On February 6, 2019, Erickson was indicted by a grand jury in the US District of South Dakota for wire fraud and money laundering in connection with his activities with Compass Care and for defrauding investors of Investing with Dignity, a start-up wheelchair development and manufacturing venture. He pleaded not guilty and was released on bond.

In November 2019, Erickson pleaded guilty to federal charges of wire fraud and money laundering in connection with an effort to defraud investors in an oil development scheme. He was sentenced to seven years in federal prison on July 6, 2020, and granted a full presidential pardon on January 19, 2021, Donald Trump's last full day in office as president of the United States.

== NRA and Donald Trump's 2016 presidential campaign ==
Erickson has strong ties to both the National Rifle Association and the Russian gun rights community. He has supported Maria Butina, a former assistant to Aleksandr Torshin and the founder of a Russian gun rights group called "The Right to Bear Arms". In 2016, Erickson and Butina set up a South Dakota business named "Bridges, LLC", which Erickson later said was created to provide financial assistance for Butina's graduate studies.
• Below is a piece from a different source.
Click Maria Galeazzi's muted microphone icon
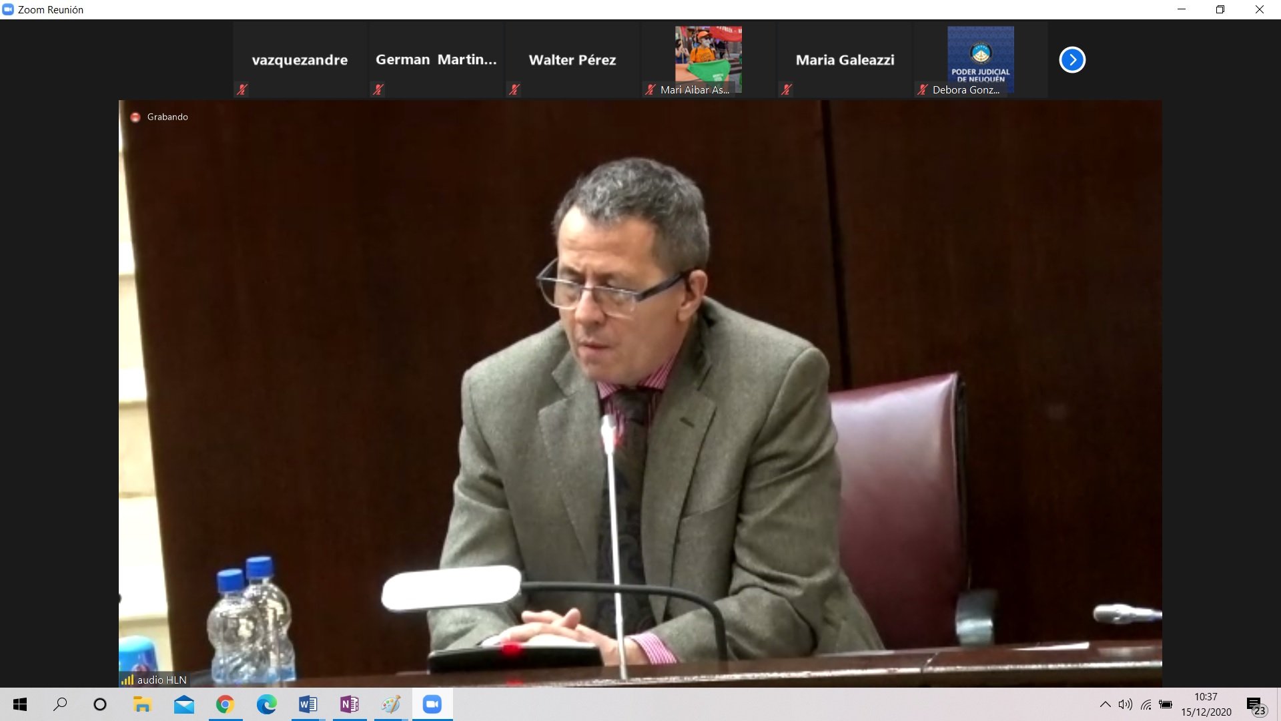pos(787,89)
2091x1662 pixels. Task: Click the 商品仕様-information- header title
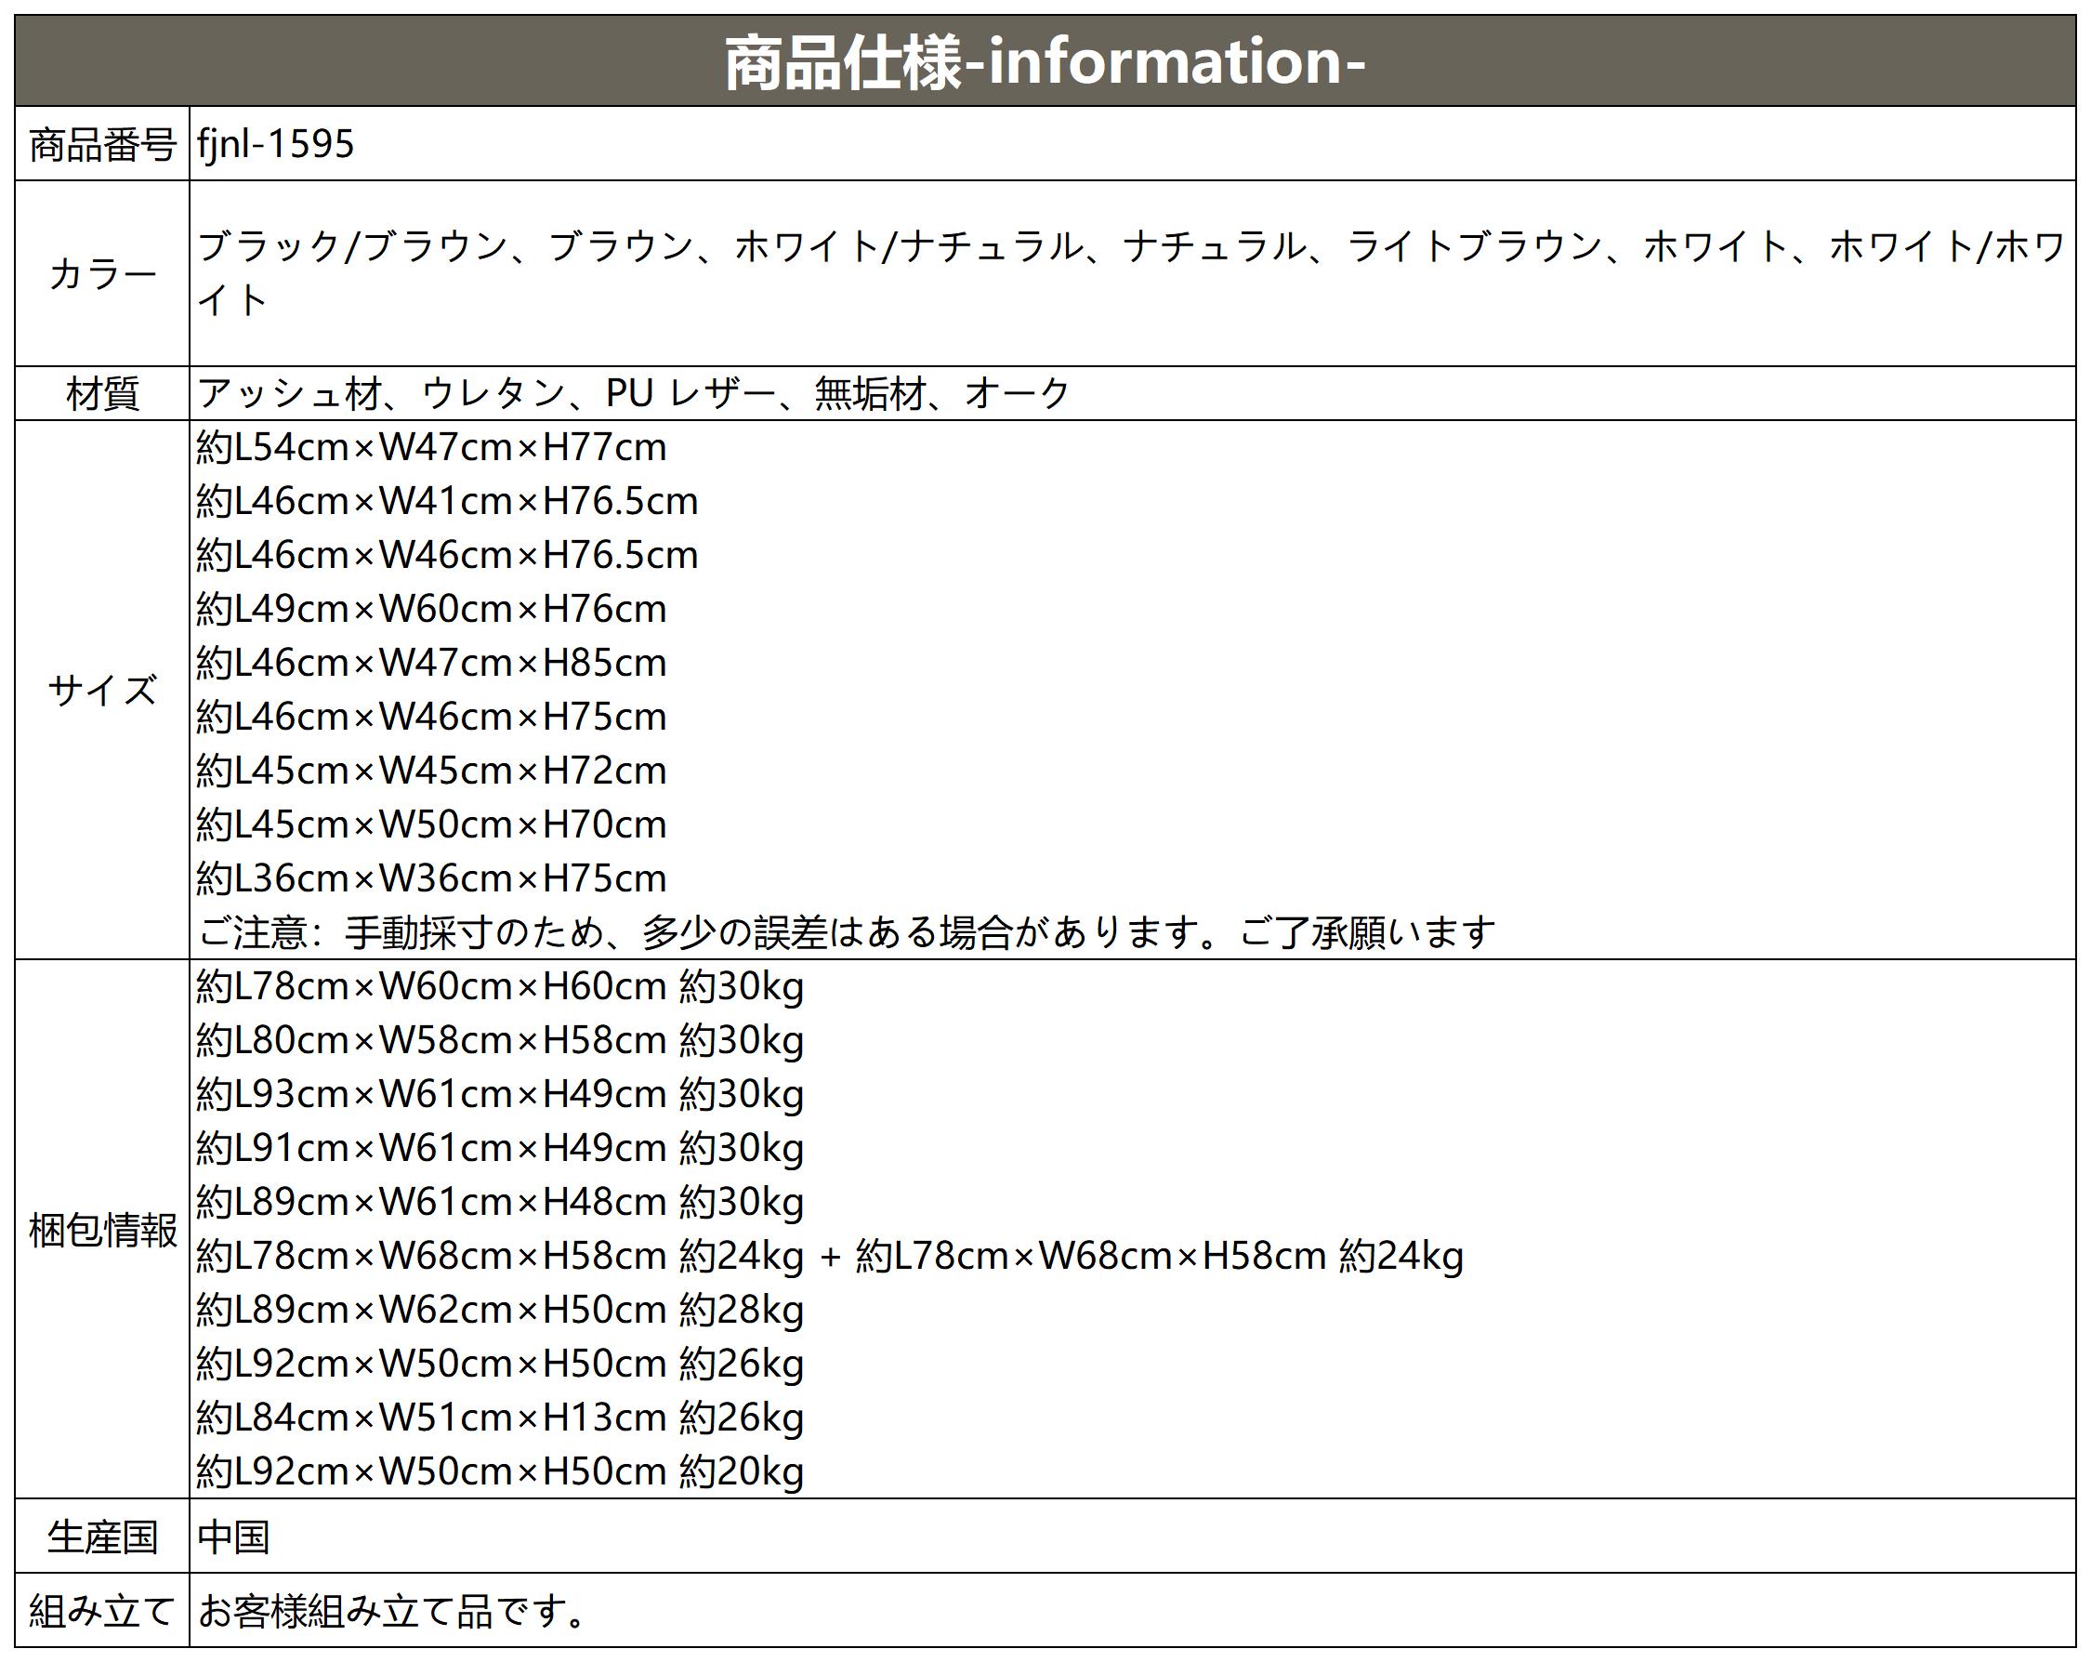pos(1045,62)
During Donald Trump's presidential campaign in 2016, Erickson attempted to develop a back-channel between the NRA and the Russian government. In May 2016, Erickson sent an e-mail with the subject line "Kremlin Connection" to Trump campaign adviser Rick Dearborn asking Dearborn and then-Senator Jeff Sessions for advice on setting up a meeting between Trump and Russian president Vladimir Putin at an annual NRA convention. After Trump won the presidential election in November 2016, Erickson said he was advising his transition team.
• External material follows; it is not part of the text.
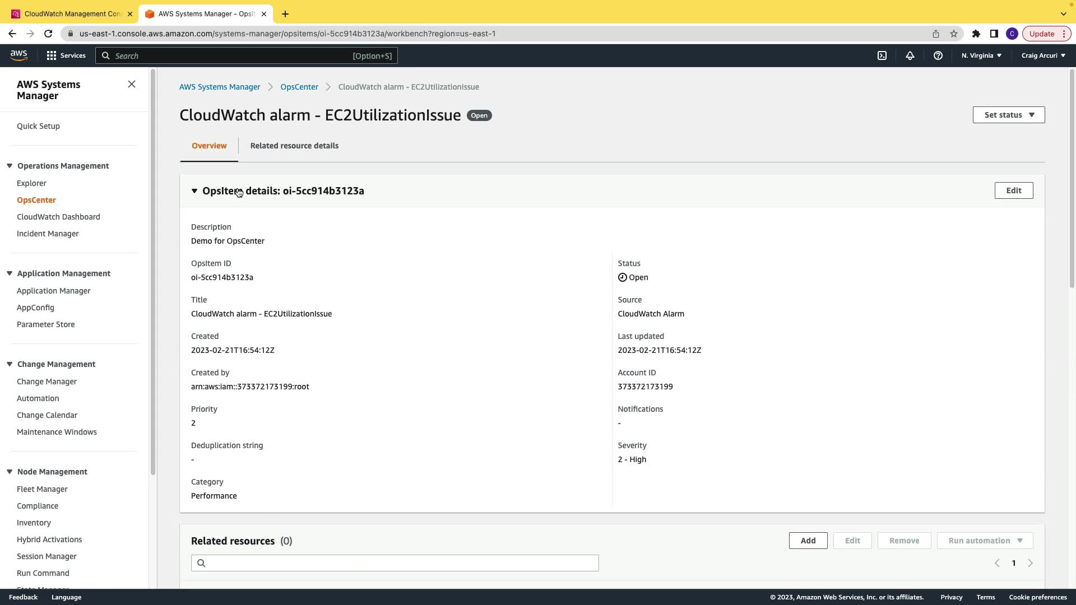Click Add button in Related resources
This screenshot has height=605, width=1076.
coord(808,541)
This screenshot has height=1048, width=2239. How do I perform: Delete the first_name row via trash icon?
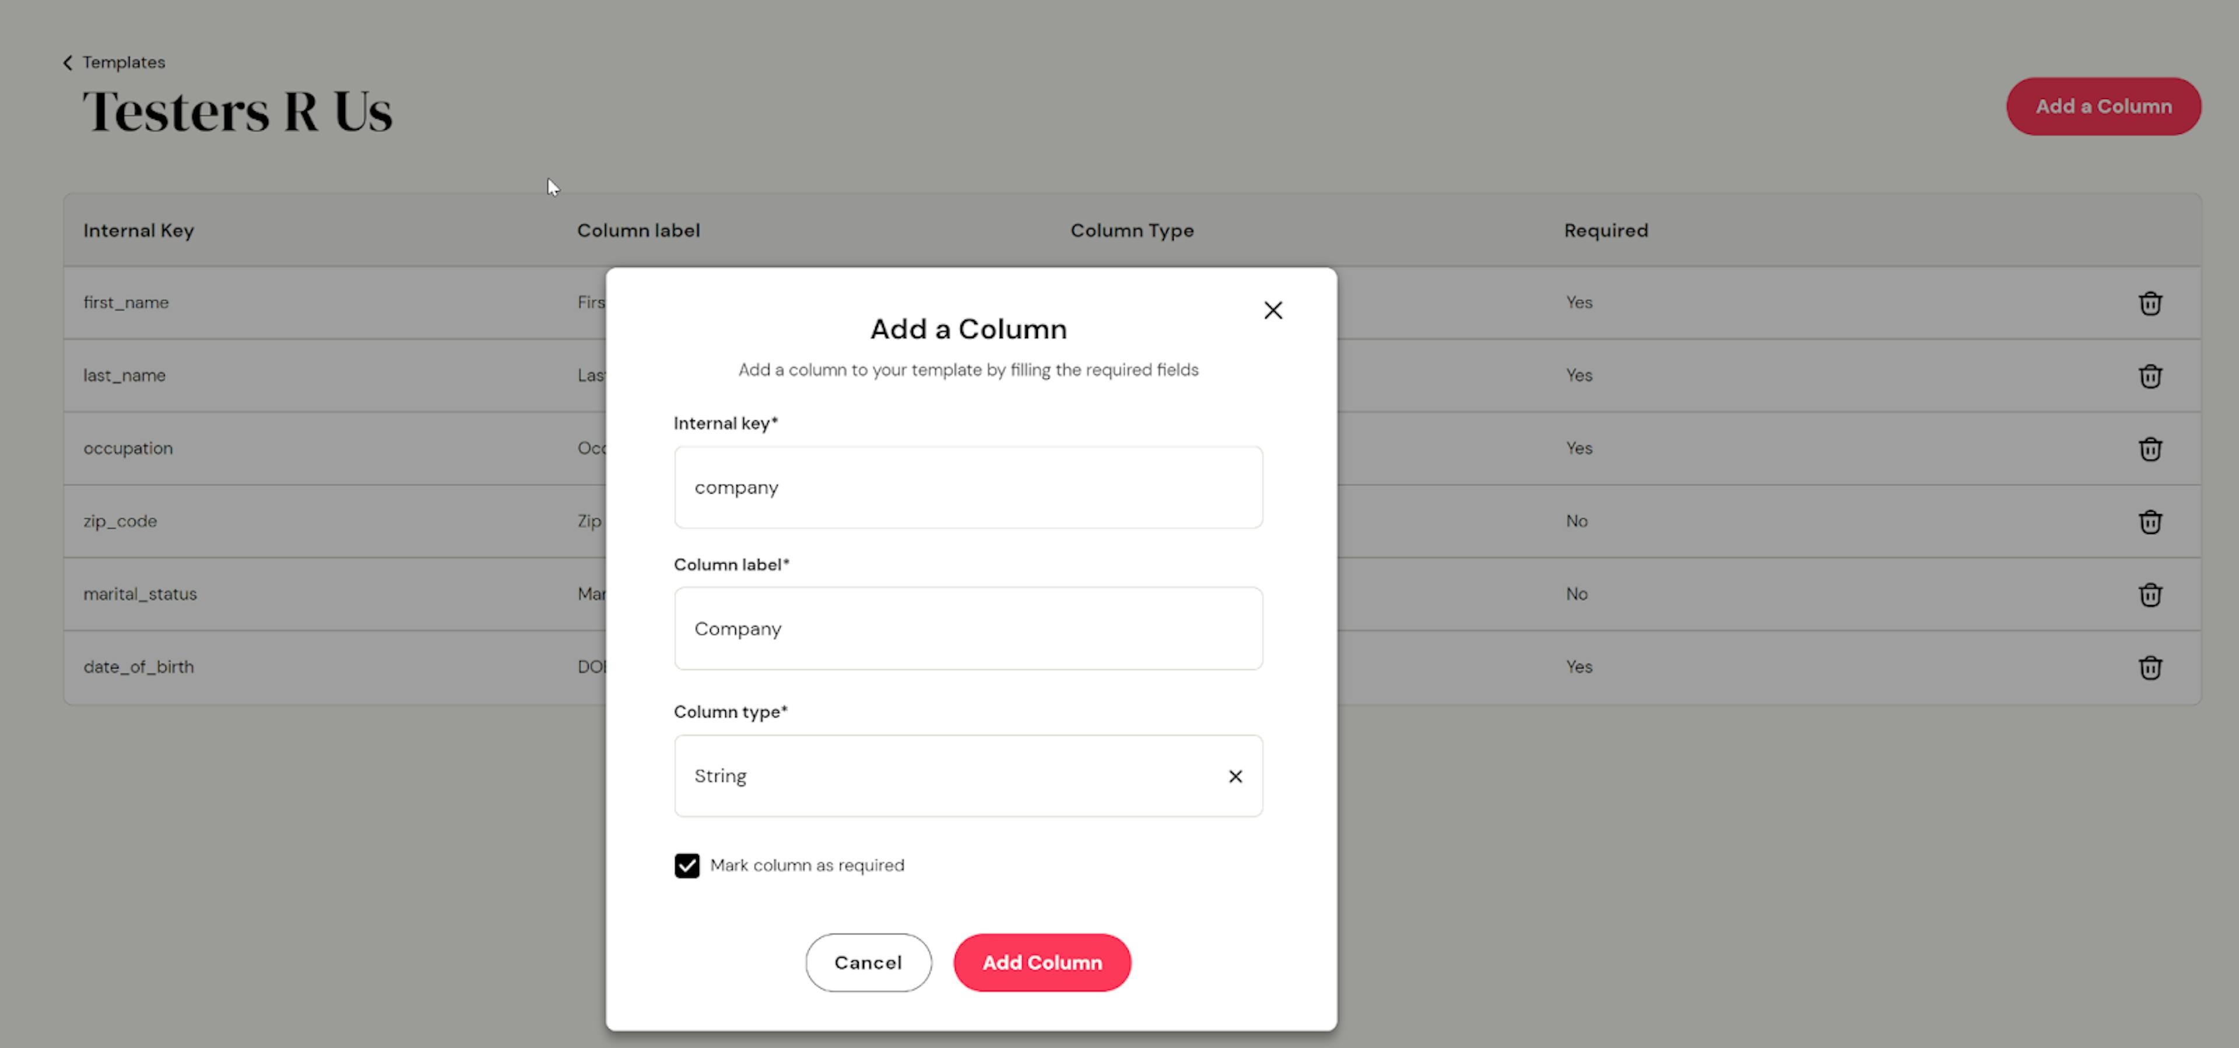tap(2149, 303)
Erickson, Butina, and Torshin have been part of an investigation by the Senate Intelligence Committee into Russian interference in the 2016 United States elections. Torshin has also been the subject of a probe by the Federal Bureau of Investigation into whether the Russian government attempted to illegally funnel money to the NRA in order to help Trump win the presidency. In July 2018 Butina was arrested by the FBI and charged with conspiring to act as an unregistered agent of the Russian Federation. In Butina's indictment, federal prosecutors said an unnamed American political operative, later identified as Erickson, had worked with Butina to arrange introductions to influential people inside the U.S. and to advance Russian interests. Butina pleaded guilty in December 2018, saying that she had engaged in a conspiracy against the United States with Erickson and Torshin. Meanwhile Erickson was under investigation by federal law enforcement agencies for the same offense.

== Religious activities ==
Erickson served a term on the board of directors of the Institute for Lutheran Theology.

In 1997 Erickson helped to organize a religious revival service on the National Mall in Washington, D.C., sponsored by the Promise Keepers, an Evangelical Christian men's organization. Hundreds of thousands of men participated in the day-long service.

== Personal life ==
Erickson has homes in New York, Los Angeles, and Sioux Falls, South Dakota.

According to prosecutor charges against Butina, Erickson and Butina lived together. Butina's defense alleged a long time relationship with Erickson.